World Electric Vehicle Journal (Mar 2021)
Neural Network- and Fuzzy Control-Based Energy Optimization for the Switching in Parallel Hybrid Two-Wheeler
Abstract
Optimization of a two-wheeler hybrid electric vehicle (HEV) is a typical challenge compared to that for four-wheeler HEVs. Some of the challenges which are particular to two-wheeler HEVs are throttle integration, smooth switching between power sources, add-on weight compensation, efficiency improvisation in traffic, and energy optimization. Two power sources need to be synchronized skillfully for optimum energy utilization. A prominent variant of HEV is that it easily converts conventional scooters into parallel hybrids by “Through-the-Road (TTR)” architecture.
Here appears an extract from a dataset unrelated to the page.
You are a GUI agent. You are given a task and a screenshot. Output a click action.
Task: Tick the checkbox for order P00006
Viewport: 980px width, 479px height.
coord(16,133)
This paper focuses on three switching control strategies of HEVs based on the state of charge, fuzzy logic, and neural network. Further, to optimize energy usage, all these control strategies are compared. Energy management control for the TTR model is developed with vehicle parameters in the Simulink environment and simulated using the “World Harmonized Motorcycle Test Cycle” (WMTC) drive cycle. The multivariable input model is presented with a fuzzy rule-based hybrid switching control. A similar system is also modeled with a neural network-based decision control and the observations are tabulated for the fuel economy and energy management. Simulation results show that the neural network-based optimization results in minimal energy consumption among all three hybrid operations.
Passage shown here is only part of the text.